Learning from the Self-future: On-policy Self-distillation for dLLMs
English summary
The paper introduces d-OPSD, the first on-policy self-distillation framework designed for diffusion large language models (dLLMs). It replaces autoregressive-centric prefix conditioning with self-generated suffix conditioning, allowing the student to learn from future self-experience. Supervision shifts from token-level to step-level to align with the iterative denoising process. Experiments on four reasoning benchmarks show d-OPSD consistently outperforms RLVR and SFT baselines while requiring only about 10% of RLVR's optimization steps, demonstrating superior sample efficiency. Code is available on GitHub.
Chinese summary
该论文提出d-OPSD,首个专为扩散大语言模型(dLLM)设计的在线策略自蒸馏框架。它将自回归式的前缀条件替换为后缀条件,让学生模型从“自我未来经验”中学习;并将监督信号从token级提升到步级,对齐dLLM的迭代去噪过程。在四项推理基准上,d-OPSD始终优于RLVR和SFT基线,且仅需RLVR约10%的优化步数,展现出优异的样本效率。代码已在GitHub开源。
Key points
First on-policy self-distillation method specifically designed for diffusion LLMs.
首个专为扩散LLM设计的在线策略自蒸馏方法。
Uses suffix conditioning on self-generated answers (future self-experience) instead of left-to-right prefix conditioning.
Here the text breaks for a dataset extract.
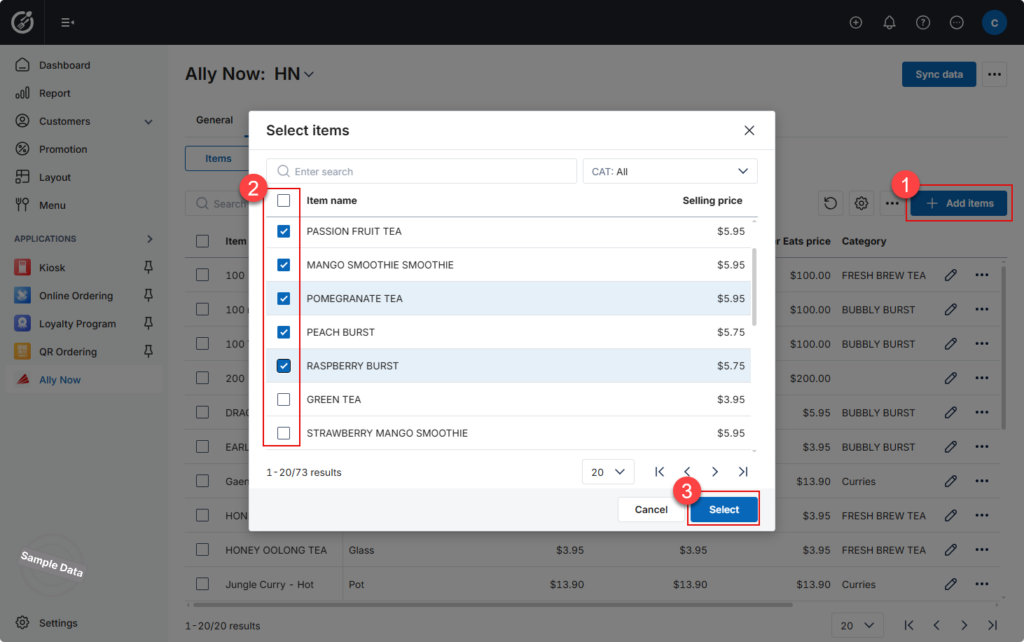Viewport: 1024px width, 642px height.
Task: Uncheck the PASSION FRUIT TEA checkbox
Action: coord(283,231)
使用自我生成答案的后缀条件(未来自我经验)而非自回归式前缀条件。
Employs step-level supervision aligned with dLLM denoising instead of token-level loss.
采用与dLLM去噪步骤对齐的步级监督,替代token级损失。
Outperforms RLVR and SFT on four reasoning benchmarks with roughly 10% of RLVR’s optimization steps.
在四项推理基准上胜过RLVR和SFT,优化步数仅约RLVR的十分之一。
Open-source code at github.com/xingzhejun/d-OPSD.
开源代码库:github.com/xingzhejun/d-OPSD。